Re: pglogical_output - a general purpose logical decoding output plugin

From: Tomasz Rybak <tomasz(dot)rybak(at)post(dot)pl>
To: pgsql-hackers(at)postgresql(dot)org
Subject: Re: pglogical_output - a general purpose logical decoding output plugin
Date: 2016-01-20 22:23:35
Message-ID: 20160120222335.21436.18864.pgcf@coridan.postgresql.org
Views: Raw Message | Whole Thread | Download mbox | Resend email
Thread:
Lists: pgsql-hackers

The following review has been posted through the commitfest application:
make installcheck-world: not tested
Implements feature: not tested
Spec compliant: not tested
Documentation: not tested

I revied more files:

pglogical_proto_native.c

+ pq_sendbyte(out, 'N'); /* column name block follows */
+ attname = NameStr(att->attname);
+ len = strlen(attname) + 1;
+ pq_sendint(out, len, 2);
+ pq_sendbytes(out, attname, len); /* data */
Identifier names are limited to 63 - so why we're sending 2 bytes here?
I do not have hard feelings about this - just curiousity.
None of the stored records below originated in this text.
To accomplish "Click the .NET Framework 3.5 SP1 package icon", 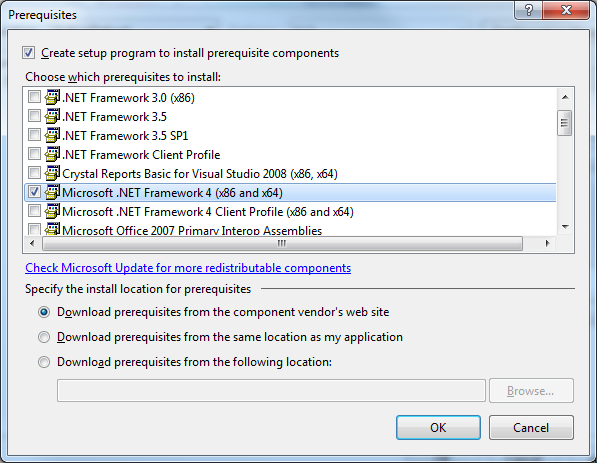I will coord(52,135).
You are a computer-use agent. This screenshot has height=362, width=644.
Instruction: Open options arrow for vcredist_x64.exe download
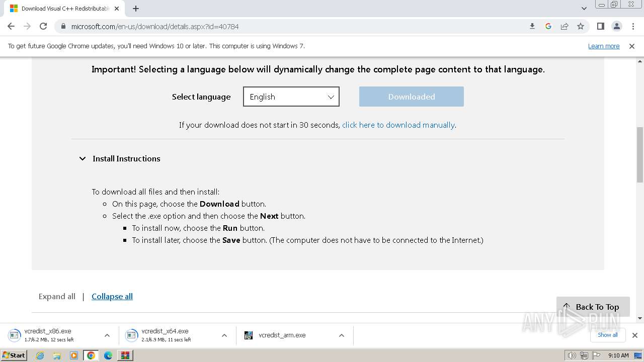click(224, 335)
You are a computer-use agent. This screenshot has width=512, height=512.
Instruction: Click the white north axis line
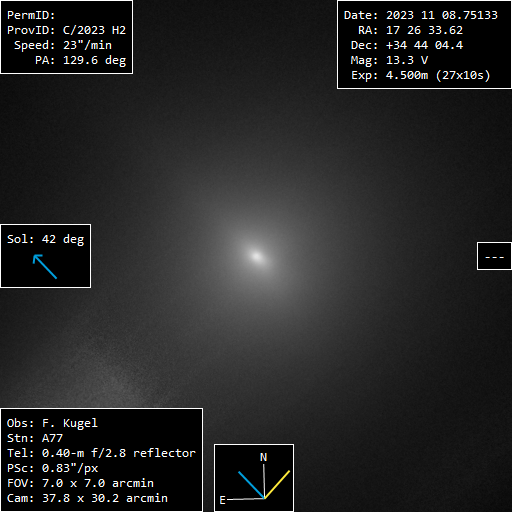pyautogui.click(x=264, y=480)
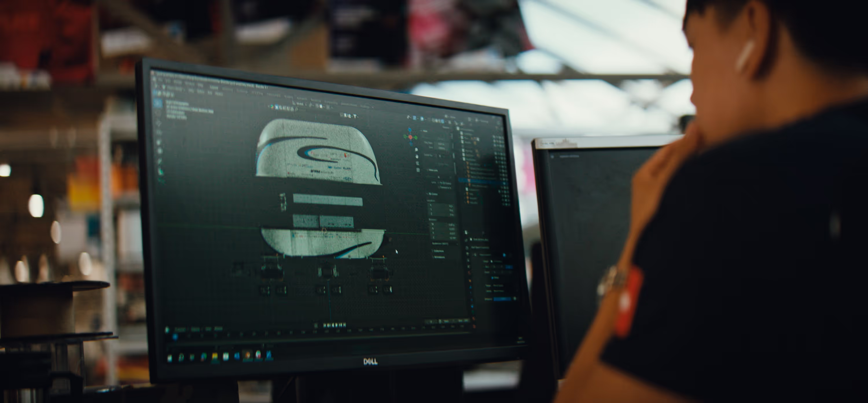Open the Playback menu in timeline
Image resolution: width=868 pixels, height=403 pixels.
(180, 329)
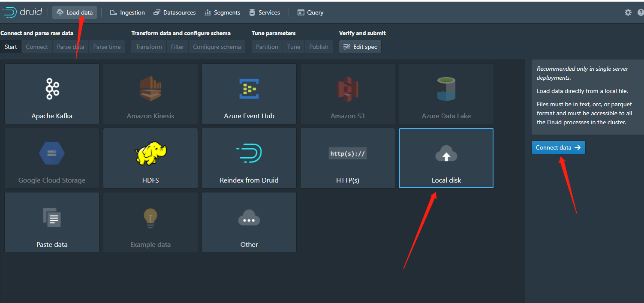Open the Paste data tile
Image resolution: width=644 pixels, height=303 pixels.
click(x=52, y=222)
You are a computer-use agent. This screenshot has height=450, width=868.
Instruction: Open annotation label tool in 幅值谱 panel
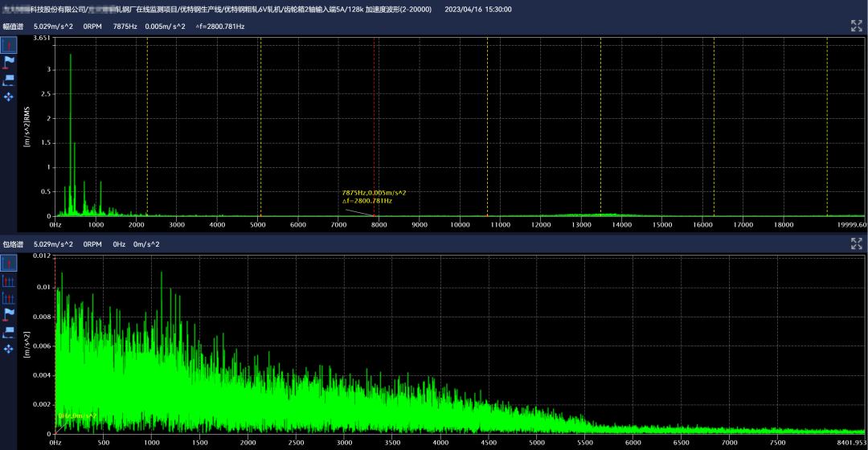pos(9,80)
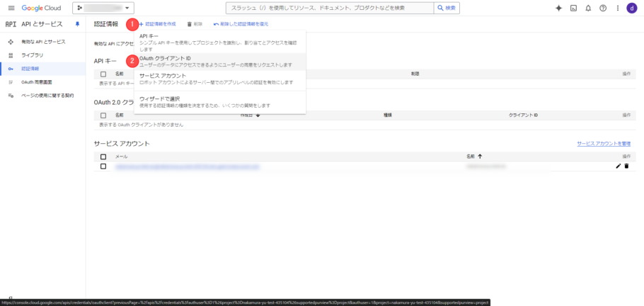Tick the API キー table header checkbox
The width and height of the screenshot is (644, 306).
point(103,74)
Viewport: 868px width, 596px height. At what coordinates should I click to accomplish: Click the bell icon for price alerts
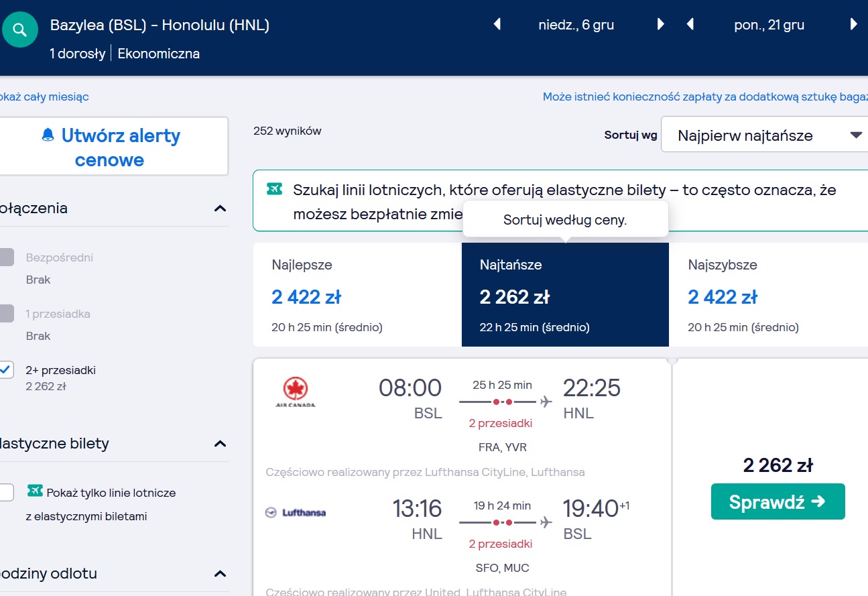(x=48, y=135)
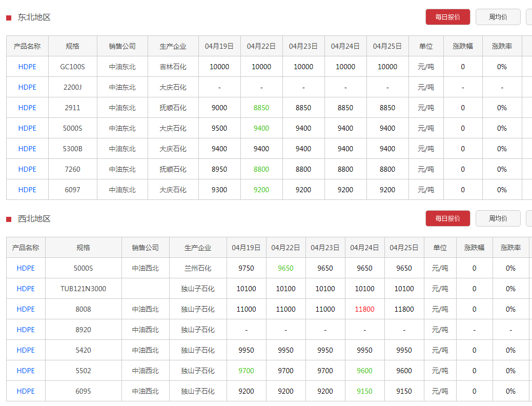The height and width of the screenshot is (406, 532).
Task: Select 每日报价 tab in 东北地区 section
Action: coord(447,17)

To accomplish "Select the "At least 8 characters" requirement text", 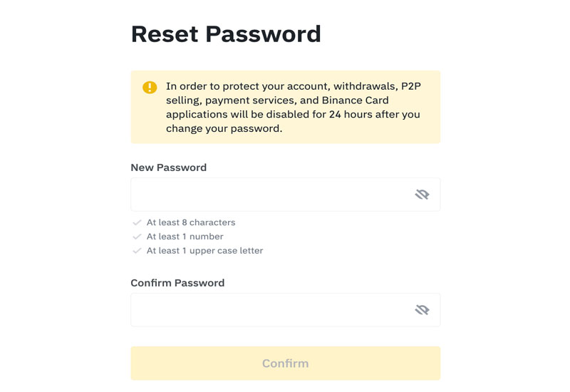I will 190,222.
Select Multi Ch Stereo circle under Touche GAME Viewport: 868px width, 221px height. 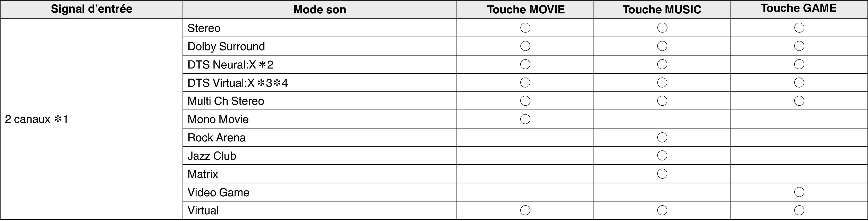[799, 101]

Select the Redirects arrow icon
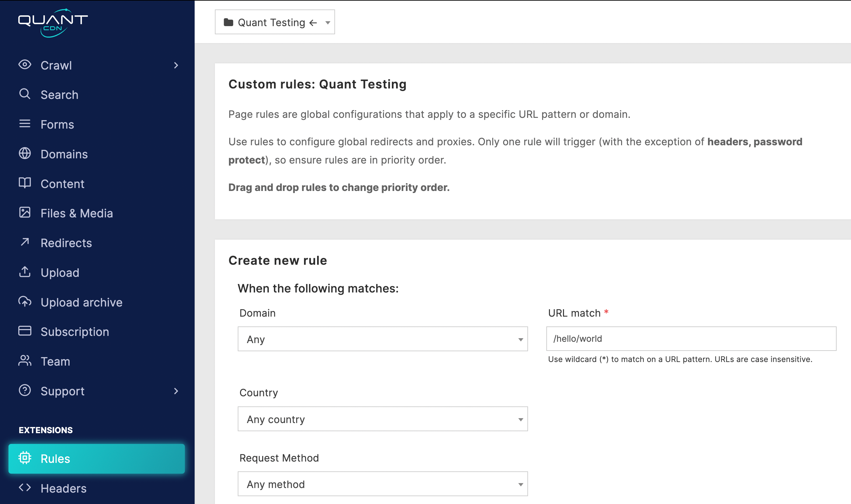tap(24, 242)
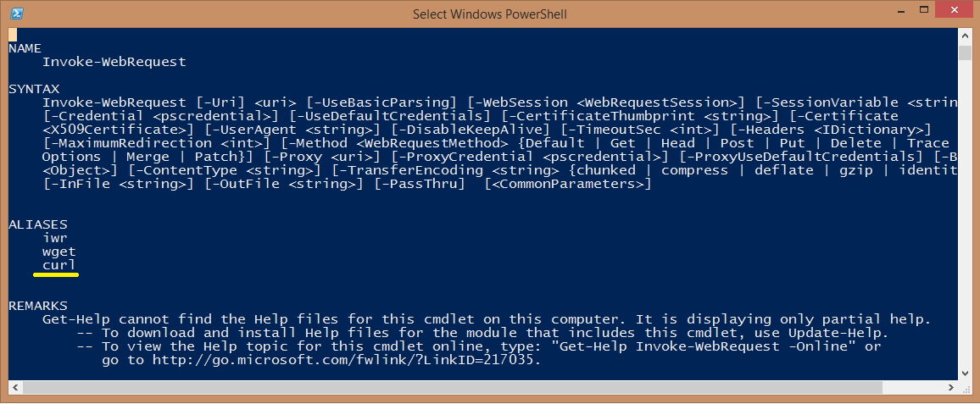Click the wget alias text
The height and width of the screenshot is (404, 980).
tap(58, 252)
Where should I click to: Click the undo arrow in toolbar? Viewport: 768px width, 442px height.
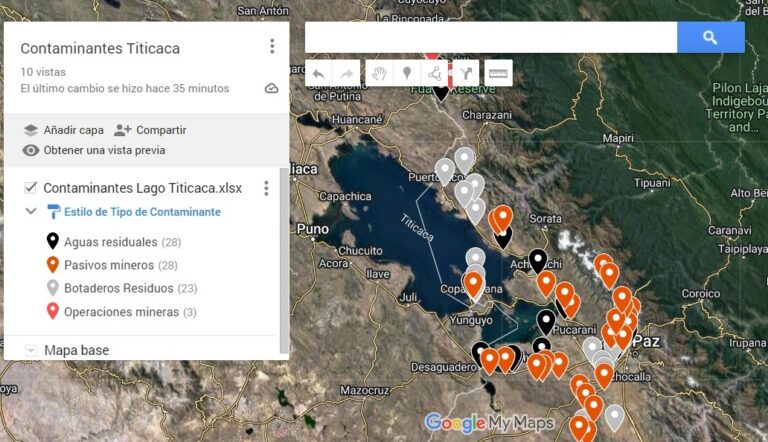[x=317, y=73]
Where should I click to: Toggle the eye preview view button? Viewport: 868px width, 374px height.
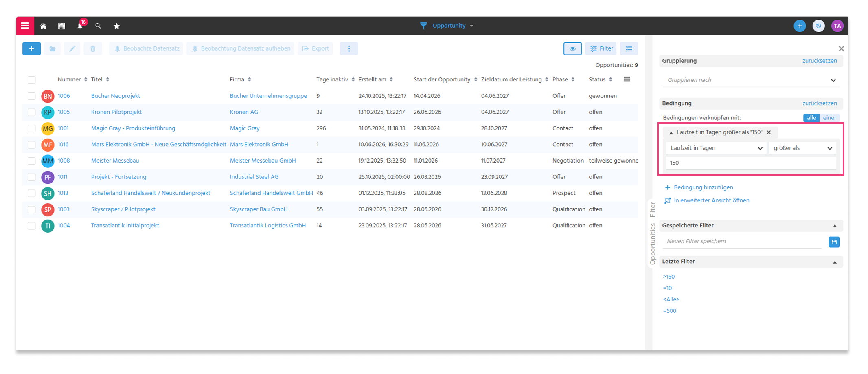point(572,48)
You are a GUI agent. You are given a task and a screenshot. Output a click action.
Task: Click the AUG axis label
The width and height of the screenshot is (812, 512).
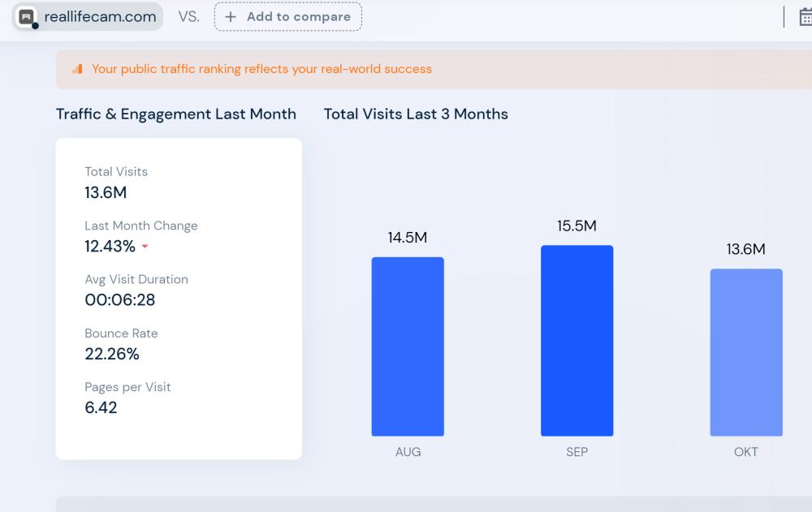click(408, 452)
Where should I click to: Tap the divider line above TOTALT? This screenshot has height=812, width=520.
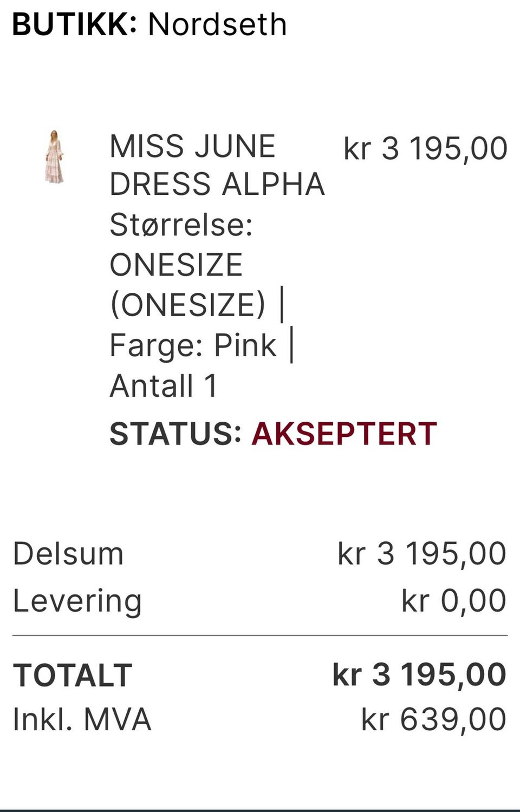260,636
For:
+ pq_sendbyte(out, nspnamelen); /* schema name length */
+ pq_sendbytes(out, nspname, nspnamelen);

+ pq_sendbyte(out, relnamelen); /* table name length */
+ pq_sendbytes(out, relname, relnamelen);
schema and relation name we send 1 byte, for attribute 2. Strange, bit inconsistent.

+ pq_sendbyte(out, 'B'); /* BEGIN */
+
+ /* send the flags field its self */
+ pq_sendbyte(out, flags);
Comment: "flags field its self"? Shouldn't be "... itself"?
Similarly in write_origin; write_insert just says:
+ /* send the flags field */
+ pq_sendbyte(out, flags);

Speaking about flags - in most cases they are 0; only for attributes
we might have:
+ flags |= IS_REPLICA_IDENTITY;
I assume that flags field is put into protocol for future needs?

+ /* FIXME support whole tuple (O tuple type) */
+ if (oldtuple != NULL)
+ {
+ pq_sendbyte(out, 'K'); /* old key follows */
+ pglogical_write_tuple(out, data, rel, oldtuple);
+ }
I don't fully understand. We are sending whole old tuple here,
so this FIXME should be more about supporting sending just keys.
But then comment "old key follows" is not true. Or am I missing
something here?
Similarly for write_delete.

+ pq_sendbyte(out, 'S'); /* message type field */
+ pq_sendbyte(out, 1); /* startup message version */
For now protocol is 1, but for code readability it might be better
to change this line to:
+ pq_sendbyte(out, PGLOGICAL_PROTO_VERSION_NUM); /* startup message version */

Just for the sake of avoiding code repetition:
+ for (i = 0; i < desc->natts; i++)
+ {
+ if (desc->attrs[i]->attisdropped)
+ continue;
+ nliveatts++;
+ }
+ pq_sendint(out, nliveatts, 2);
The exact same code is in write_tuple and write_attrs. I don't know what's
policy for refactoring, but this might be extracted into separate function.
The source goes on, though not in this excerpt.